_Supplied passage:_
— start —

The Awakened Shrub: Awaken Your Game

July 22, 2021

The Little Plant That Could

The Adorable & Faithful Awakened Shrub & Humble Beginnings

These shrubs may be more clever than most - but they have the land speed of a gnome, no ability stat above 11 (average of 8!), and only one language (yes, it does talk) - there is little to say about this insipid CR 0 monster-plant. You will note that there are very few articles written about these humble creatures. Why? There just wasn't much to say. Until now.

What does and enchanted sapling, hedge or bush have going for it?

Time. Some trees can last for up to 5000 years or so - that's a lot of centuries. Do plants last longer if they are sentient &/or enchanted? D&D does not say. The time for a long-lived tree like the bristlecone pine shrub to grow into a 'huge' awakened tree is about 25-50 years (assuming 4" to 8" a year / your results may vary). In this time it is stronger (19 str) and tougher (15 con) - plus one whole point (!!) of charisma. How it changes after another 200 years - or twenty five centuries - we have no idea. Interestingly, a treant is also of 'huge' size - with far more firepower. How does one grow treants? No edition of D&D seems to say.

Remember that awakened shrubs are inexpensive - it comes from a common magic item. Thus one need not spend the 1000 worth of agate for the spell. Xanathar's Guide provides Pot Of Awakening as a 'common' / single-use magic item - thus costing about 25 gold to enchant. That's a steal of a deal for an intelligent friend that should outlive your local dragon.

Also remember that a Staff of the Woodlands can produce one awakened tree (or animal) per day with no risk nor cost. An level 1 druid elf can spawn a quarter million sentient trees / animals over 700 years. The 600-700 year old tree in some fantasy realms may well carry an entire elven town about - the rules do not say.

So Say Hello To Your Little Friend

Remember that this creature, once planted, is loyal so long as you treat it well (water, nice dirt, a spot near a window with the right lighting... and please: don't try to kill it). It can attune to four magic items and pick up interesting tool proficiencies. Who knows what a Wand of Magic Missiles or a hidden Helm of Telepathy could do in the right hands... or branches. As for learning any skill / tool / profession - according to Xanathar's Guide it can learn one such skill every ten weeks. That's five skills a year - if trained (25 gold per week / 1250 g.p. for those ten skills a year). If the shrub / tree wants to pay for their tutoring, working a skilled trade (at 5 g.p. per day) would take 250 days to earn a year's training. Note, trees rarely have to pay for lifestyle expenses (requiring 'dirt and water' lodgings, hopefully in the safe part of town).

— end —

_Brief:_ According to the awakened shrub article, how often can a Staff of the Woodlands produce an awakened tree or animal?

_Extracted information:_
— start —

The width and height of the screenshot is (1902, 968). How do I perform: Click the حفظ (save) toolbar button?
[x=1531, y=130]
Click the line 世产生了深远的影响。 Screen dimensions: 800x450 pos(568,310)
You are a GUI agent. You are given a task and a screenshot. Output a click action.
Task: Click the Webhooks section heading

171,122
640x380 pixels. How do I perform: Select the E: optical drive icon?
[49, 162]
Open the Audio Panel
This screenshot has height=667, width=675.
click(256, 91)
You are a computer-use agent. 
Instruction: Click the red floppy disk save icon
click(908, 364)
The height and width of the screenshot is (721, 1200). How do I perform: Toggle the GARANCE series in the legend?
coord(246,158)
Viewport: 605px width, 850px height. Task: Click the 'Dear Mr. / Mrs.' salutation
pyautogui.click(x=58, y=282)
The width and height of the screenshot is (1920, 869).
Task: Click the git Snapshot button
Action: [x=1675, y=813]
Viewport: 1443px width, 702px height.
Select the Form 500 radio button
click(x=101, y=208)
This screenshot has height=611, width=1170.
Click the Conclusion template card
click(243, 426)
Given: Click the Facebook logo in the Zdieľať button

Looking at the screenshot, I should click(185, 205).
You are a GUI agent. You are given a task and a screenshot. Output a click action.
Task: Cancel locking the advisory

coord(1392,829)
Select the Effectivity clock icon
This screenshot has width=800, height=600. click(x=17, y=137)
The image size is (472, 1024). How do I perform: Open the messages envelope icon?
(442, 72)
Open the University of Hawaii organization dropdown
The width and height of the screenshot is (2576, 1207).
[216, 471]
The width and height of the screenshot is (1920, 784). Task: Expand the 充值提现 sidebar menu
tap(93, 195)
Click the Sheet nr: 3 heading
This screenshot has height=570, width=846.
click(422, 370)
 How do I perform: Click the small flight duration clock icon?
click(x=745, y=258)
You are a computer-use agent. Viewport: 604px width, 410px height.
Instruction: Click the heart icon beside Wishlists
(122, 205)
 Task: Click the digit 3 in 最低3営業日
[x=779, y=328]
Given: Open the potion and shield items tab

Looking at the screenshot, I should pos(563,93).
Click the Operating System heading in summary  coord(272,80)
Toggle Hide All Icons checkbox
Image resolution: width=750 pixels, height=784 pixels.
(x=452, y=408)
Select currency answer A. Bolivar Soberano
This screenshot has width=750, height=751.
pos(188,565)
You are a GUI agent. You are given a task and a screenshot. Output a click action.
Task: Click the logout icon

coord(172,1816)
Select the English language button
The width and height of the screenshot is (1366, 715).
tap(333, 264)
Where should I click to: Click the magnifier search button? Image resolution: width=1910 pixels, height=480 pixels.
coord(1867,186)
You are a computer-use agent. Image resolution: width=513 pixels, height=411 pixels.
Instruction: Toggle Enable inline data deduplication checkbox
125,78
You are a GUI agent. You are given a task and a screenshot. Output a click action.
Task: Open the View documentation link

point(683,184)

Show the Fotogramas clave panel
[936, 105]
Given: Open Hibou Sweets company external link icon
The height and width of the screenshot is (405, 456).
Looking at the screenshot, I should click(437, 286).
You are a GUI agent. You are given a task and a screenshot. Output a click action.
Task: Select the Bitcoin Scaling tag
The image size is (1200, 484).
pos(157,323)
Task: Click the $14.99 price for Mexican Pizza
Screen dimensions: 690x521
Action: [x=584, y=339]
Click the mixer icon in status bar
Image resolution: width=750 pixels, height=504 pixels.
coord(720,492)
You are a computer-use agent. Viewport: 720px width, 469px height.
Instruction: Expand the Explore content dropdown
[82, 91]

— end —

_Task response:_ One per day, with no risk or cost.